* Data provided *

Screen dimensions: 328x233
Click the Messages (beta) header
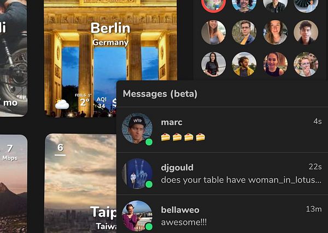coord(160,94)
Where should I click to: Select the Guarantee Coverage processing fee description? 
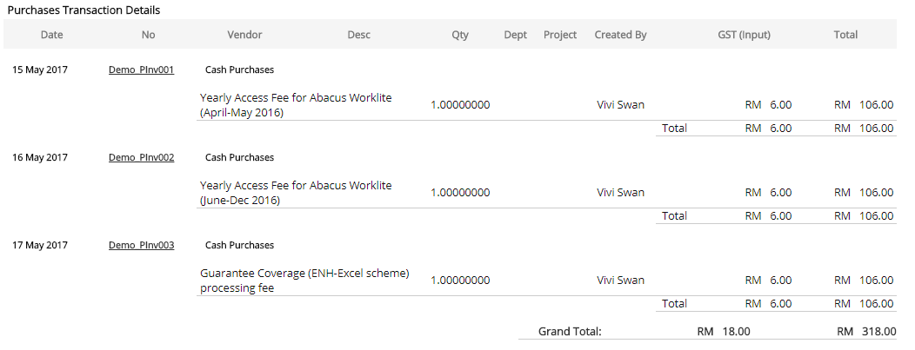(304, 281)

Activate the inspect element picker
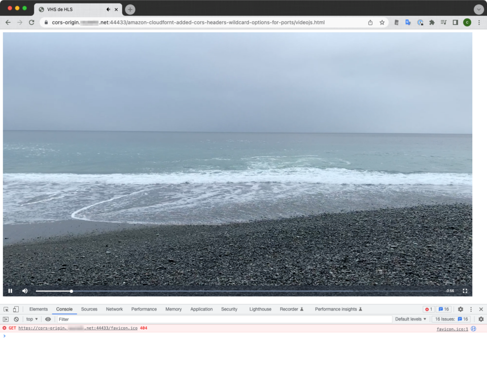tap(6, 309)
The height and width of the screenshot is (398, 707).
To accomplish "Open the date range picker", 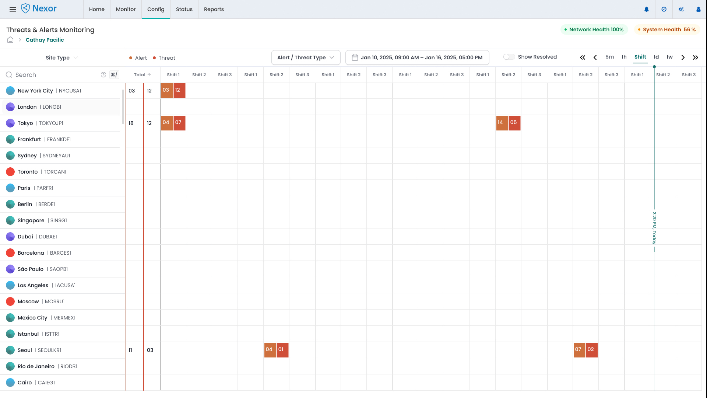I will tap(417, 57).
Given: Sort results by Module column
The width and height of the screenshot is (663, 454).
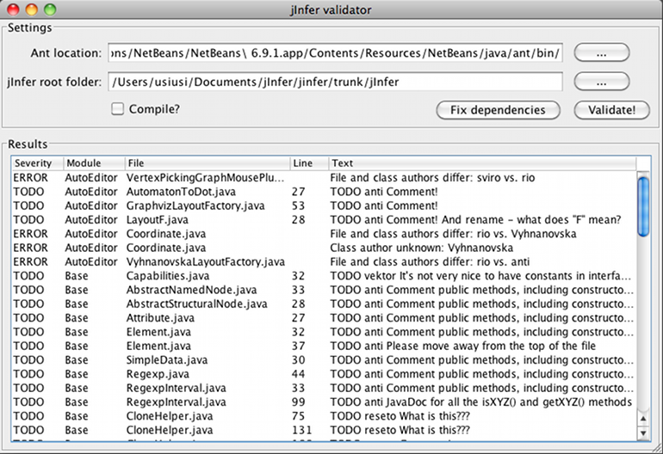Looking at the screenshot, I should click(90, 163).
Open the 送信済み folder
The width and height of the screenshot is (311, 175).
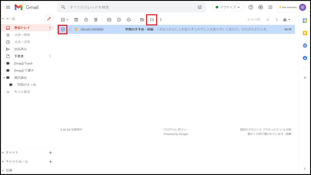(21, 49)
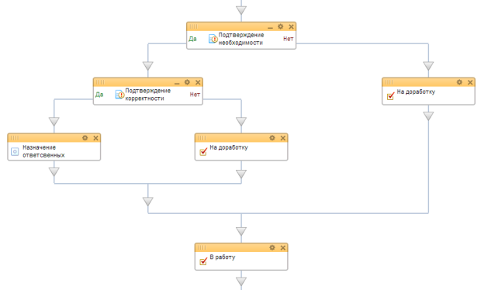Open settings gear of Подтверждение корректности block
The image size is (481, 290).
pyautogui.click(x=187, y=82)
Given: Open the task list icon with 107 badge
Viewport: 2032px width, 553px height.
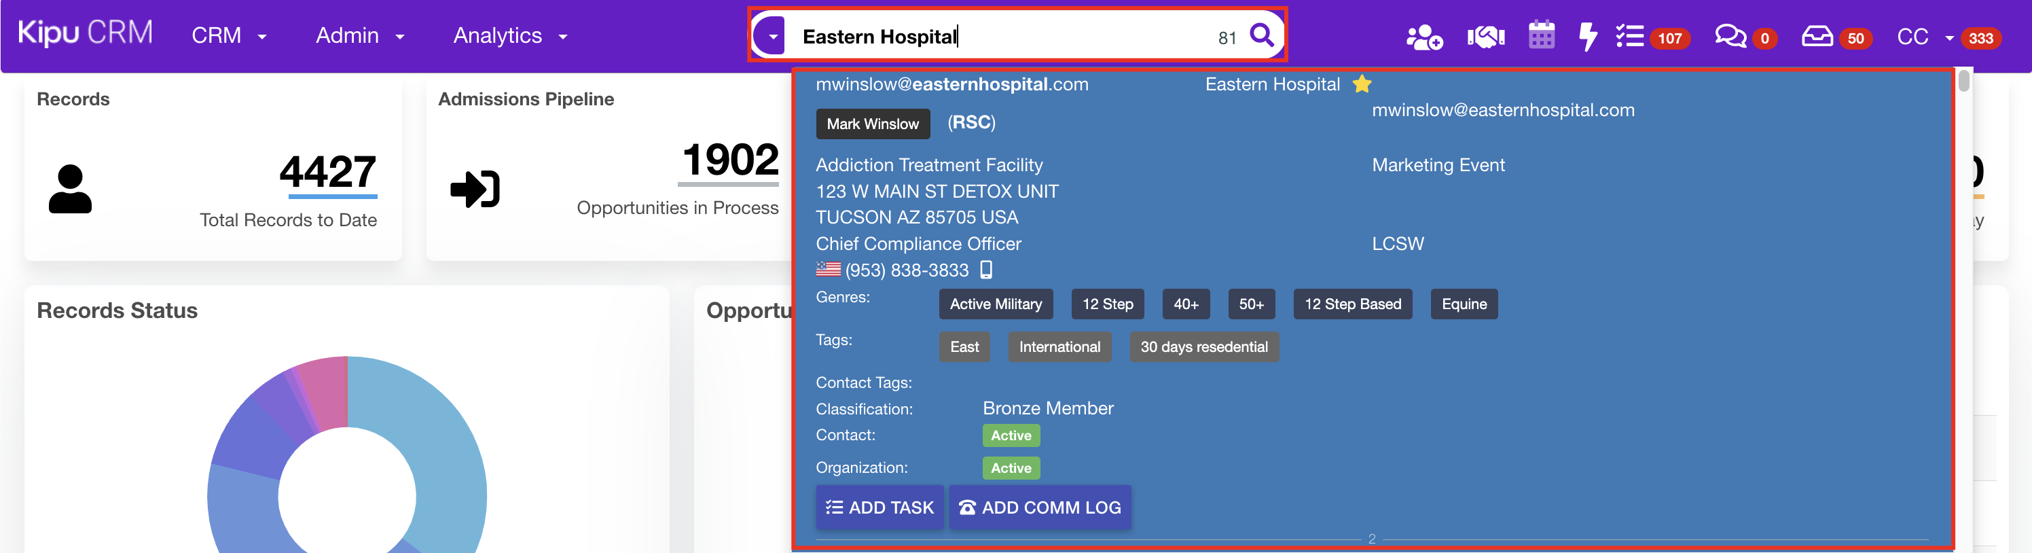Looking at the screenshot, I should point(1630,37).
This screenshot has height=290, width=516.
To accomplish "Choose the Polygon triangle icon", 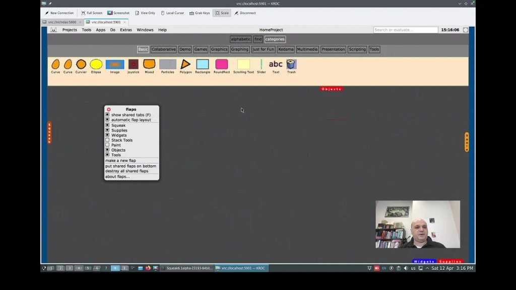I will point(185,64).
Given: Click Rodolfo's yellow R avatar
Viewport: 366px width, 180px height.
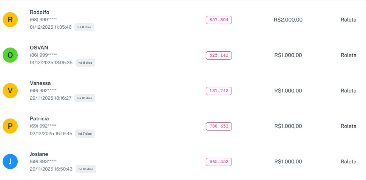Looking at the screenshot, I should pyautogui.click(x=10, y=20).
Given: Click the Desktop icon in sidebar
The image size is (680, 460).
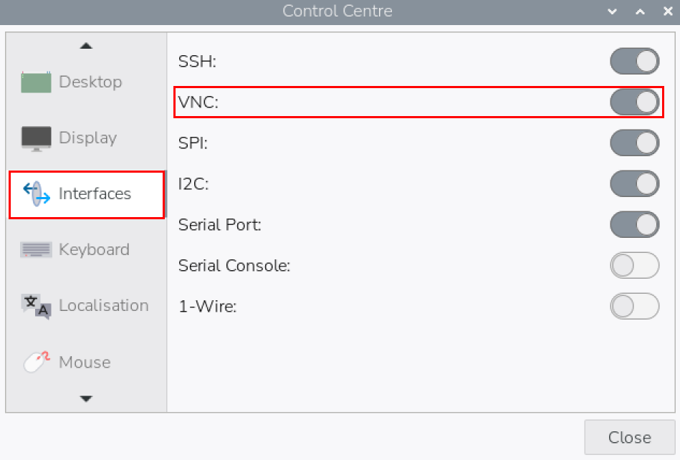Looking at the screenshot, I should coord(36,82).
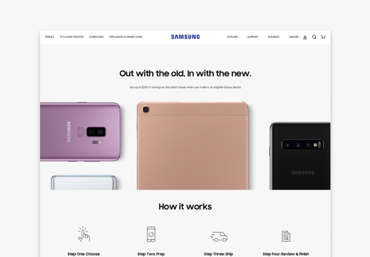Click the Step Three delivery truck icon
Viewport: 370px width, 257px height.
pyautogui.click(x=219, y=236)
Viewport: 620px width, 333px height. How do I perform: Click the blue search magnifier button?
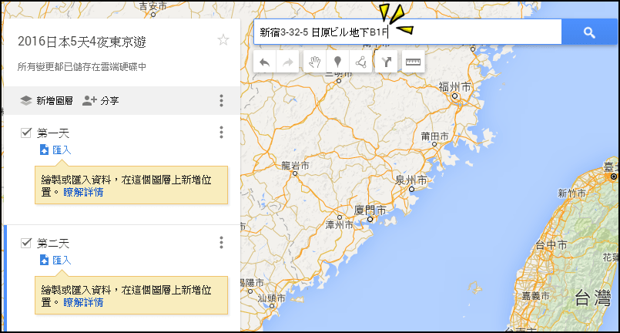(589, 32)
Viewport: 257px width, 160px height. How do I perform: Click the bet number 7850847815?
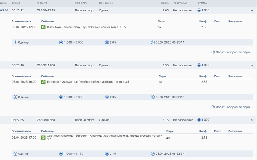point(46,10)
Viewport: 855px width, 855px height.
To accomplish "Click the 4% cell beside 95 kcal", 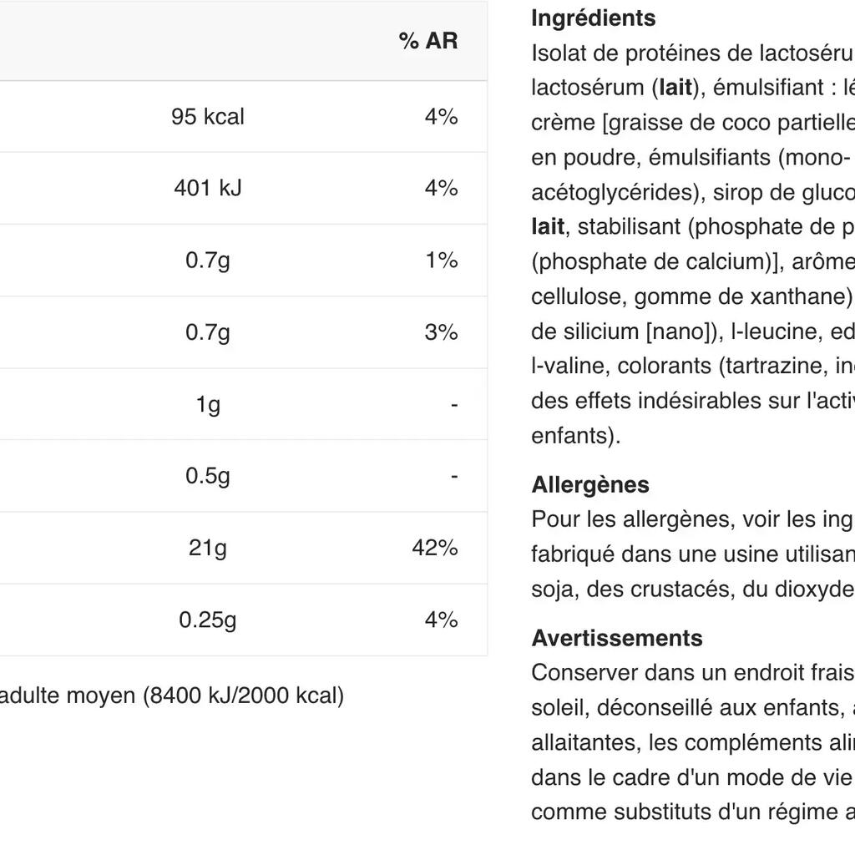I will tap(441, 117).
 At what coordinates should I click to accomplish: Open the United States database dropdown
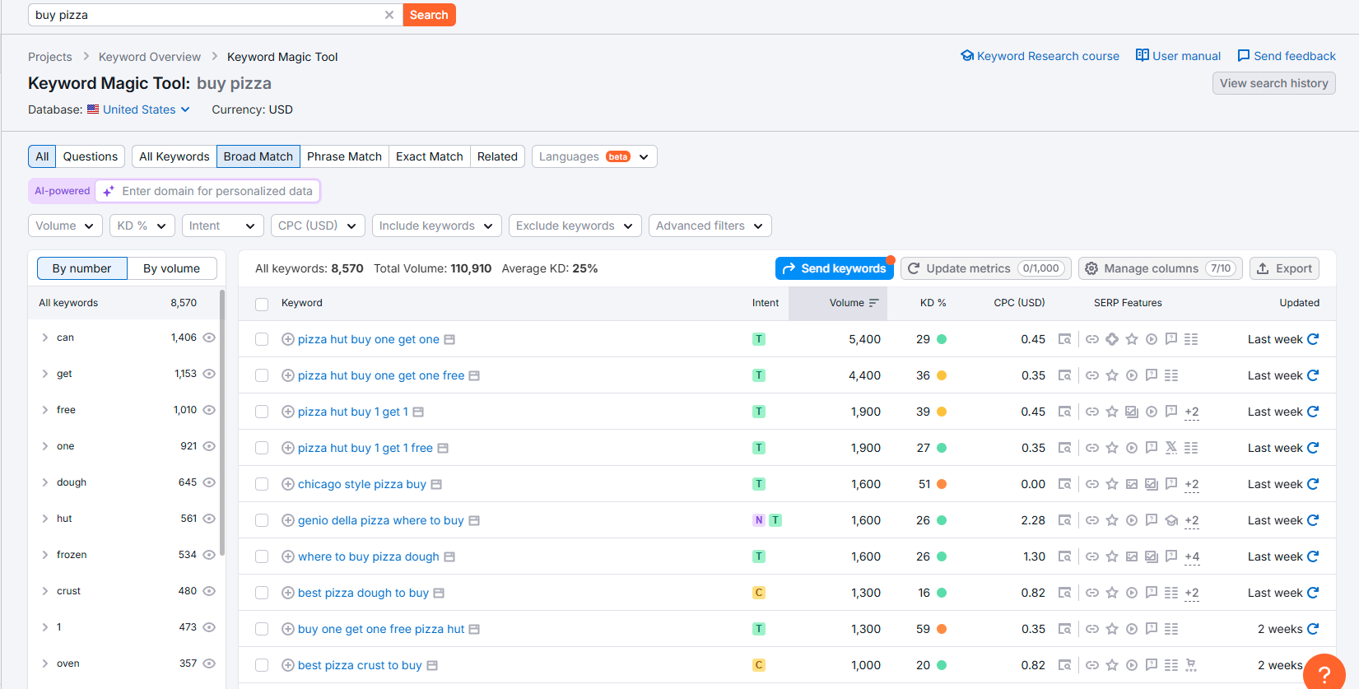pos(139,109)
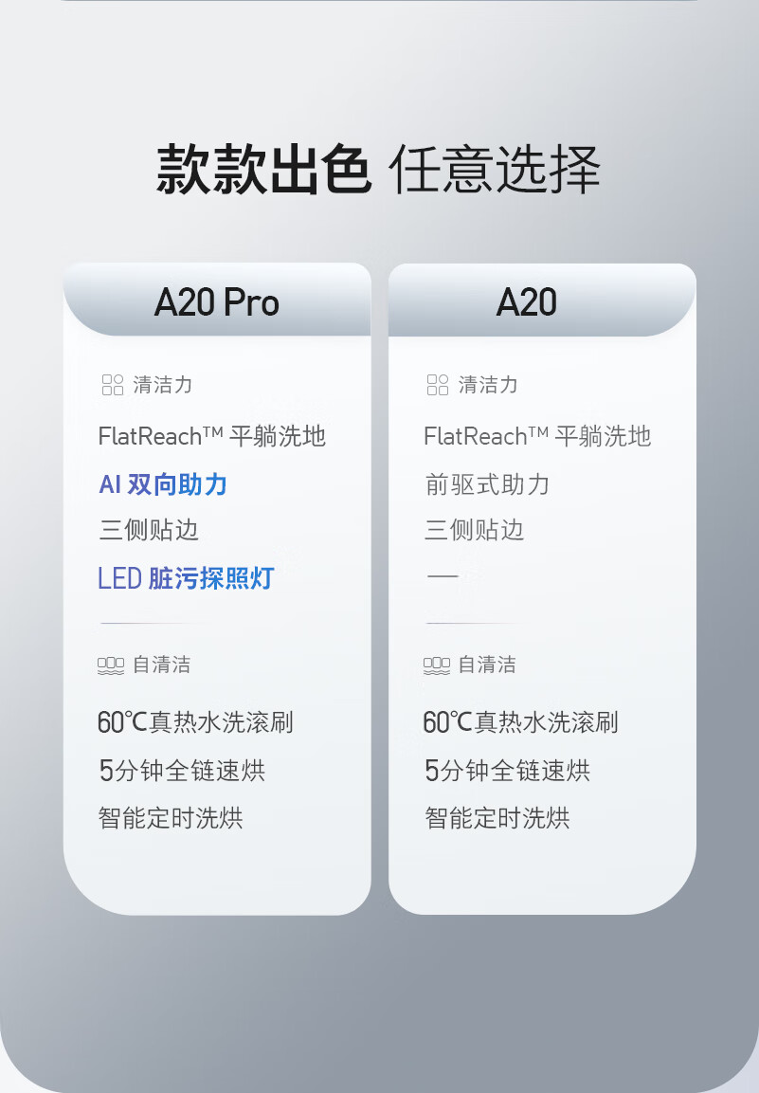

* What the task requires *
Render the records as a Markdown table with columns Row and Line, one line per row and blank lines omitted. Begin at the line that has "At what coordinates" and stop at the end of the records, leaving the pictures out of the answer.

* Output for this task *
| Row | Line |
|---|---|
| 1 |  At what coordinates should I click to accomplish: Open the United States database dropdown |
| 2 | pos(139,109) |